Concerns about side effects can be addressed by educating family members about the different classes of medication and what the real risks are of addiction or decreased level of consciousness.  In some cases their concerns are unjustified with respect to the particular medication being used.  If risk of addiction is a legitimate side effect of the medication, it can be explained to family members that the risk of addiction is the lesser of two evils (compared to dying in pain) for patients near the end of life.  When engaged in a discussion about this, most family members will come to agree that the most important thing is to keep the patient comfortable.  Sometimes denial is a factor as their concern about addiction may stem from a belief that the patient is going to recover and will then have to deal with the addiction.  If they remain unconvinced another option is to explore using different medications that don’t carry the same risk.

The concern about decreased level of consciousness is a bit more complicated because the interaction between patients and family members is often of great importance not only to the patient’s quality of life but also to the family.  Anecdotally, this is probably the number one reason why patients themselves will refuse pain medications near the end of life; many patients would be willing to accept a certain amount of pain and suffering if it allows them to remain alert enough to interact with people important to them.  Resolving this issue requires a careful balancing of both values by finding ways to keep the patient’s pain reasonably controlled while also respecting the family’s interest in keeping their loved one alert.

Fear of hastening death with certain pain medications is common not only amongst family members of patients but also amongst health care professionals, and this fear has been shown to contribute to the under-treatment of pain.  The fear usually applies to opioids, which were long thought to carry an increased risk of respiratory depression.  However, numerous clinical studies have shown no significant association among opioid use, respiratory depression, and shortened survival.  The consensus among many professional organizations, such as the Hospice and Palliative Nurses Association in the U.S., is that the risk of hastening death is minimal if opioids are used responsibly within established guidelines. 

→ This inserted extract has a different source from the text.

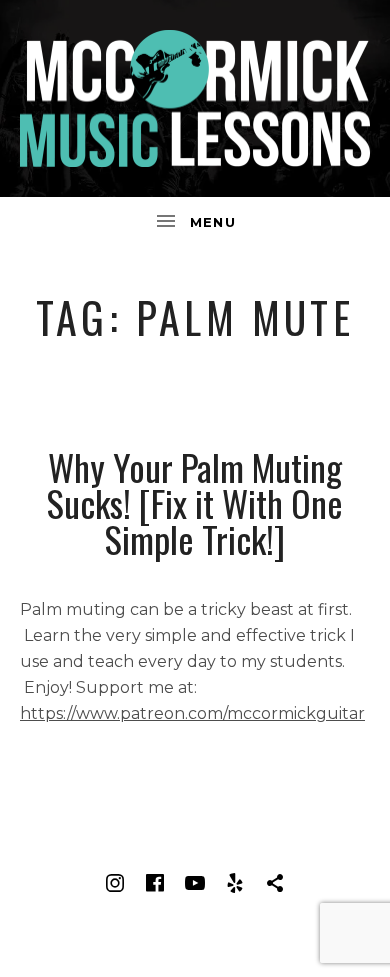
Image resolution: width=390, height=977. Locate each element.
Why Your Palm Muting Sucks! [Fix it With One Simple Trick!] (195, 502)
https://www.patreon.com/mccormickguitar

Despite your best efforts to educate and reassure family members about the importance of good pain management, some will continue to refuse it or request strict limitations on its use.  When that happens it is important to remember that they do have ethical and legal responsibilities as substitute decision makers.  If the patient is visibly suffering, and there isn’t a good reason to believe the patient would accept that state of suffering, the decision to restrict the use of pain medication could be challenged on the grounds that the substitute decision maker is not fulfilling his or her responsibilities to the patient.